ScrapeBox Forum
Scraping yell.com - Printable Version

+- ScrapeBox Forum (https://www.scrapeboxforum.com)
+-- Forum: ScrapeBox Main Discussion (https://www.scrapeboxforum.com/Forum-scrapebox-main-discussion)
+--- Forum: General ScrapeBox Talk (https://www.scrapeboxforum.com/Forum-general-scrapebox-talk)
+--- Thread: Scraping yell.com (/Thread-scraping-yell-com)



Scraping yell.com - Markz - 08-09-2015

Hi,

Has anyone had success scraping this yellow pages site for the external website links to the companies listed using the link extractor add on I`m getting a 405 error?

After taking this link here for example https://www.yell.com/ucs/UcsSearchAction.do?find=Y&filter=2&contentFilter=true&keywords=accountants&location=uk and following the page numbering it gets the external links on the first page then errors. Ive tried many different settings and proxies etc.

Any help appreciated.

Thanks.


RE: Scraping yell.com - loopline - 08-14-2015

Are you using the custom data grabber or the harvester or what?

What information are you trying to scrape?


RE: Scraping yell.com - Markz - 08-16-2015

Only the external links for the websites using the add on.


RE: Scraping yell.com - loopline - 08-17-2015

I mean I tried like

https://www.yell.com/ucs/UcsSearchAction.do?keywords=accountants&location=uk&contentFilter=true&filter=2&find=Y&pageNum=2

which is page 2 for your link, and it scraped 27 external links just fine. Are you using proxies?

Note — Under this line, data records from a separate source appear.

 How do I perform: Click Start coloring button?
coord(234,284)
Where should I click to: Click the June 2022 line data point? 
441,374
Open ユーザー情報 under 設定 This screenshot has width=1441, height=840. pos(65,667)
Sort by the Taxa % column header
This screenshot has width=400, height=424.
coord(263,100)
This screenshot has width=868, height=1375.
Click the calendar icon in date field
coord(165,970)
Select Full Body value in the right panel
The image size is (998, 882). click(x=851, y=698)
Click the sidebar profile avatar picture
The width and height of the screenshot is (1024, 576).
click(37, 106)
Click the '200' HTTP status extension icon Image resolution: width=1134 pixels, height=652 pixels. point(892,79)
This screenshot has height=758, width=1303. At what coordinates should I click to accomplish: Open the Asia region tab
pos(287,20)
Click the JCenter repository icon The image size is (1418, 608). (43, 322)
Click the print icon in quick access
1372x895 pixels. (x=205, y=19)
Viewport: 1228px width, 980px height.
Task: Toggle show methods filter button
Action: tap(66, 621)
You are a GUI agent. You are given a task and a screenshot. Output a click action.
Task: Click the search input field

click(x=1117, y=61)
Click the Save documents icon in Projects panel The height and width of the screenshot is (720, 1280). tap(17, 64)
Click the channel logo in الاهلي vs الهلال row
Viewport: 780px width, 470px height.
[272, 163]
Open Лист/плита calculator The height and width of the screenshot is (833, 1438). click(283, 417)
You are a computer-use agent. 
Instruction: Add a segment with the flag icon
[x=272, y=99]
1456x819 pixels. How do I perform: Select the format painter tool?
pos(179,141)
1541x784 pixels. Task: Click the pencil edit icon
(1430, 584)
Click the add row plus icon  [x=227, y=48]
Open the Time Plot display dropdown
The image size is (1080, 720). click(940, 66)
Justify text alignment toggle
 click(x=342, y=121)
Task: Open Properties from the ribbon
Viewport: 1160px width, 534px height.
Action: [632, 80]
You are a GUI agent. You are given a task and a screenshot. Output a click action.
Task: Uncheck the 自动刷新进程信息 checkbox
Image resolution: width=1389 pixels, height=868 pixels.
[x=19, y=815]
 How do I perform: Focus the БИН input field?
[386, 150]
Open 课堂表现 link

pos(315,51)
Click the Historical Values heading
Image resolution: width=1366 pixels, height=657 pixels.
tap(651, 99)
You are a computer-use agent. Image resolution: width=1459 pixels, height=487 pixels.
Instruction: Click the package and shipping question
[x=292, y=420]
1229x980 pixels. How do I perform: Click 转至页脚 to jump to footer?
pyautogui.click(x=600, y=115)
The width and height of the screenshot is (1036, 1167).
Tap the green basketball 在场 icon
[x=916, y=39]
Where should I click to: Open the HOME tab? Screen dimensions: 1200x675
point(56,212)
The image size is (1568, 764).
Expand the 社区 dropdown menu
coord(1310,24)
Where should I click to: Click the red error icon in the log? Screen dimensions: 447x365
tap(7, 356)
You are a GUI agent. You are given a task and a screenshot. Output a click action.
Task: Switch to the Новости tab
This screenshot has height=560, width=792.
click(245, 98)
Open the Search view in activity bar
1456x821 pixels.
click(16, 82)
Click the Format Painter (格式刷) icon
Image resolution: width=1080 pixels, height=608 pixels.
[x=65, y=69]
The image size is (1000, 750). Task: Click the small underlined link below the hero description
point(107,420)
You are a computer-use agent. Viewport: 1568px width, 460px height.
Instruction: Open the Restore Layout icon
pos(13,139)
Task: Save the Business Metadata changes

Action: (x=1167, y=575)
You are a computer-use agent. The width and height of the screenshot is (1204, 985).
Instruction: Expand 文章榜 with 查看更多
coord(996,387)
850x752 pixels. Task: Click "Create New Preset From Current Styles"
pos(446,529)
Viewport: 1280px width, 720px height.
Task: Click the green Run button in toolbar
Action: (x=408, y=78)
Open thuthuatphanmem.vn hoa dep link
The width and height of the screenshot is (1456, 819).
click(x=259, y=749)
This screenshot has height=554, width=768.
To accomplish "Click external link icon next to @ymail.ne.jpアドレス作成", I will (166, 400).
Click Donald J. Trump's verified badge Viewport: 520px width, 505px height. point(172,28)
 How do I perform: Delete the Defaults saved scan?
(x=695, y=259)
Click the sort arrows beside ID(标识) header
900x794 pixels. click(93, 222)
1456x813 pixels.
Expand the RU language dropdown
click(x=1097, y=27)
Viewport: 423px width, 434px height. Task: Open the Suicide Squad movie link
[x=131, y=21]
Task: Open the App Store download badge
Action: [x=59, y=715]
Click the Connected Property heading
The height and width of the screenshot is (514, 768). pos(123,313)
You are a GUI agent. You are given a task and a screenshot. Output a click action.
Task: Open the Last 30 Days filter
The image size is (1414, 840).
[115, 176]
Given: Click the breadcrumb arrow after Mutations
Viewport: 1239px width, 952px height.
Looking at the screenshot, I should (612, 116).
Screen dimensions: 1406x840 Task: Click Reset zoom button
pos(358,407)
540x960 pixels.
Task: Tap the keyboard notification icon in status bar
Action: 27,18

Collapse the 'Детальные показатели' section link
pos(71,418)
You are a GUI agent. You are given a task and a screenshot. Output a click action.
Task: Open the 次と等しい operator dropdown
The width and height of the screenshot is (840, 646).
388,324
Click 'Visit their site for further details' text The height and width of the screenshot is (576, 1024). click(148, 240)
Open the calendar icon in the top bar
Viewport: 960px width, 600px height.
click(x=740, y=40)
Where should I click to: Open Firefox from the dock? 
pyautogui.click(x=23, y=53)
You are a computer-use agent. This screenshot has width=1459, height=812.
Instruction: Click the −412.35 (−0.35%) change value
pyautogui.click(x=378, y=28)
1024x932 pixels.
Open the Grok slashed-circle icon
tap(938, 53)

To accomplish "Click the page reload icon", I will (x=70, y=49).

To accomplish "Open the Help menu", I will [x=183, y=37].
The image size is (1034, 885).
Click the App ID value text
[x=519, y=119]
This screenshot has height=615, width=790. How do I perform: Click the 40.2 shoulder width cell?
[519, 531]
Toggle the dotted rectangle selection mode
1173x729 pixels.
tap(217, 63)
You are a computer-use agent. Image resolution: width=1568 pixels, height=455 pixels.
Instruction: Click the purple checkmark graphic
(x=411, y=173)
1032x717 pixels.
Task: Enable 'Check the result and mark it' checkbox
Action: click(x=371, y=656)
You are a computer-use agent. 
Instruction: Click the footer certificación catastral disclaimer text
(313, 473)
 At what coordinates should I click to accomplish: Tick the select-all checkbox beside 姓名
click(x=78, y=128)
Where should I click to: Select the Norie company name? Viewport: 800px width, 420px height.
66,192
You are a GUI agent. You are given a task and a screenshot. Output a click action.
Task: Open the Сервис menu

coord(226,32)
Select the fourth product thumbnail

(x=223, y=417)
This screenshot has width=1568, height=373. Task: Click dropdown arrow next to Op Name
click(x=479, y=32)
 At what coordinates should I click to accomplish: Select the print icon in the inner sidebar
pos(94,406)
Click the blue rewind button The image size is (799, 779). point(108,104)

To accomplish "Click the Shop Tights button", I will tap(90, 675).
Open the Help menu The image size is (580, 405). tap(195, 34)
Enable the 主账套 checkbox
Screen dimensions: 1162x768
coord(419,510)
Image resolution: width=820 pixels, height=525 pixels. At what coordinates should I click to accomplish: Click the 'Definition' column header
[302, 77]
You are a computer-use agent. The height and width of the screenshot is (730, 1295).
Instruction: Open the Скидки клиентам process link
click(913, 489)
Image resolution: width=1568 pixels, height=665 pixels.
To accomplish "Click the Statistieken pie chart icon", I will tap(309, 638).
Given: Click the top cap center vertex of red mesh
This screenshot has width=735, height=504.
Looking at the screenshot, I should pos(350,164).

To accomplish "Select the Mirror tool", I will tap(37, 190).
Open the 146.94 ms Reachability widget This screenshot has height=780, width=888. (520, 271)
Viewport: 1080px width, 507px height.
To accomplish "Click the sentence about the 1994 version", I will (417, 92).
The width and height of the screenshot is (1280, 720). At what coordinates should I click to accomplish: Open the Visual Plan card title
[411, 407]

Are you using more then 1 connection? maybe they are just banning your ip for going too fast.


RE: Scraping yell.com - Markz - 08-19-2015

Yes using proxies with 1 connection the first page seems to work fine but dies on the following pages quickly.


RE: Scraping yell.com - loopline - 08-20-2015

Try slowing it down, my guess is they are banning your proxies. Try 1 connection and see what happens.


RE: Scraping yell.com - Markz - 08-29-2015

Will do thanks for the input.


RE: Scraping yell.com - loopline - 08-31-2015

Your welcome.